Garage Band: When Young arrived at CIA, there wasn't a glass program. But when a student built a glass furnace in the ceramics classroom after attending a summer session at the Pilchuck Glass School, CIA faculty were inspired to launch the department. Young applied and developed the major from scratch. "Our first classes took place in a three-car garage at CIA," Young says.
The Matrix: His inspiration for the Matrix Series, which features more than 60 sculptures of everyday and abstract objects, such as chairs, baskets or boats, overlain with delicate, twisting webs of translucent glass, came from seeing the rebar from a demolished bakery on his route to work. "It was a metal rat's nest," he says. "I began thinking about the curving patterns in nature as well, such as the brain coral reef."
Strong Hold: Created with borosilicate glass rods arranged in an interlocking web pattern, the Matrix Series sculptures are so strong that one of his glass chairs survived an earthquake in Washington several years ago. Yet the complex technique requires intense concentration for up to two months of work. "They are constructed much in the way a canoe may be built [part by part]," explains Young. "It is reasonable to deconstruct and rebuild a section that does not work out visually."

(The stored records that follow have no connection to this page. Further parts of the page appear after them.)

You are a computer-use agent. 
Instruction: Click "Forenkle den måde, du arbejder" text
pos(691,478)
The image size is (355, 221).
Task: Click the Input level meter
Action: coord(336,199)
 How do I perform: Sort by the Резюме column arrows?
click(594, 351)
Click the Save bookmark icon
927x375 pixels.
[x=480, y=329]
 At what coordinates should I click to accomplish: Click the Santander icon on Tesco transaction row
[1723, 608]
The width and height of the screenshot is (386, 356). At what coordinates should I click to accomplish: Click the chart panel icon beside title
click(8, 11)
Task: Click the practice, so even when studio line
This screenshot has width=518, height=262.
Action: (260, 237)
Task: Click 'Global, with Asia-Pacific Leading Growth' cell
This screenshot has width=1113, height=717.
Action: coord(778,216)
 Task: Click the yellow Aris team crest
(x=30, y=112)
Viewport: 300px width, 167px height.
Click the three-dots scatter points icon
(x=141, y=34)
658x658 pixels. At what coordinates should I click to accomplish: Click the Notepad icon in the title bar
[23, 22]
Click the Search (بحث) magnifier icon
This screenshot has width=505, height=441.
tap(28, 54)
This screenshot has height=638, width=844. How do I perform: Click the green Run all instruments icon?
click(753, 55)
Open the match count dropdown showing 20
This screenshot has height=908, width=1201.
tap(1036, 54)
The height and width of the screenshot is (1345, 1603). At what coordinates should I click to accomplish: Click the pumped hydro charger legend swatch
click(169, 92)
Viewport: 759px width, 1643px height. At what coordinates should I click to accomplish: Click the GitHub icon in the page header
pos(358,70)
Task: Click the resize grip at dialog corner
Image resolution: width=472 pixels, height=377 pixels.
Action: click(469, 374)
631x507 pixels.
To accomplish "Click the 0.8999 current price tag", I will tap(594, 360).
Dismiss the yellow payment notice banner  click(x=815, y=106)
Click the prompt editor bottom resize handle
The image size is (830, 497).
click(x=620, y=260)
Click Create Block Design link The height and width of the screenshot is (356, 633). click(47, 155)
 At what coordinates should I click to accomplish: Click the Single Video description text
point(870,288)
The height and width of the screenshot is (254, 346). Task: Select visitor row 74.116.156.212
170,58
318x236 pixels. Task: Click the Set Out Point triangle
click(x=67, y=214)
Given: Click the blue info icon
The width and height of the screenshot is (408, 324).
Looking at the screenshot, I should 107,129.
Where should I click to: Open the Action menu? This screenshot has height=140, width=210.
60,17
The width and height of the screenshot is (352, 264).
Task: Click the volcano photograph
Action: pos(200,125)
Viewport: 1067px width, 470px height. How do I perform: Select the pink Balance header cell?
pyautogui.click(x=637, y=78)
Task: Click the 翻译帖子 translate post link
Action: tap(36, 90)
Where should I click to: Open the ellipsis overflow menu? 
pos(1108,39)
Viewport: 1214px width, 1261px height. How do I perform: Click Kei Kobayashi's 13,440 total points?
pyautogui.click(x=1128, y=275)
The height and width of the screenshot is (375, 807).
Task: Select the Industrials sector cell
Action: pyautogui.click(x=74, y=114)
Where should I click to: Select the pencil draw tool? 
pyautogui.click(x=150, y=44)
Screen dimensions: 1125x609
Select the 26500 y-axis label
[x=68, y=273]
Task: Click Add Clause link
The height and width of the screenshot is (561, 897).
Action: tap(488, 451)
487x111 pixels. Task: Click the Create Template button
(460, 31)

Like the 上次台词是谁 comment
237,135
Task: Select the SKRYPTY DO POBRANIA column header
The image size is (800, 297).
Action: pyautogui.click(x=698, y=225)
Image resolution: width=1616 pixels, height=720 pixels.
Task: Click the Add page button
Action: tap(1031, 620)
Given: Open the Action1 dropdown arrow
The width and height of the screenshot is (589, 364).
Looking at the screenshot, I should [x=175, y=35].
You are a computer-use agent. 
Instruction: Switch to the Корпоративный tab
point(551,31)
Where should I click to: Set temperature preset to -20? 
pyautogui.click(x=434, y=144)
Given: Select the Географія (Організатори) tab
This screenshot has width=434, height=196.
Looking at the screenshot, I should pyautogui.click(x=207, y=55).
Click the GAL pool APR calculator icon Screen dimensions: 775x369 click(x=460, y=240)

It took Marc Petrovic a few career detours to find his passion. He left veterinary school to enroll in industrial design at the Cleveland Institute of Art. But after taking a glass class, he wanted the more hands-on approach to art. "I'm a get-going kind of person and like to work with my hands," Petrovic says. Twenty-three years later, Petrovic's work has been displayed in places such as the Cleveland Museum of Art and the Niijima Glass Art Center in Tokyo. He rejoins his alma mater this month as the new chair of the glass department.
Perfectly Perched: Nature imagery appears in much of Petrovic's work, but birds have become such a strong influence in his pieces. "I found with birds I could communicate ideas of the individual and their environment, but I could also add and change the ratio of males and females and discuss ideas of partnering and dating and marriage," he says. "Adding a nest would introduce ideas of home and safety. Adding eggs spoke of parenting and nurturing."
Master Work: His Find and Seek series explores the meaning of words and how they impact the viewer. Each piece features glass spheres with letters bubbling in their centers that spell a word. "Brent used to say that the first one's free when you start a new series," Petrovic says. "Turning that first great piece into a series is where the real work begins. Sometimes, you can't and you move on or return to it later."
Vision Maker: Young helped inspire Petrovic to pursue his career in glass art and guide him to try new things. "CIA is not just a how-to-blow-glass vocational school," he says. "We aspire that our students become independent-thinking artists. There's so much students can do with a glass degree that I hadn't known was possible when I started school."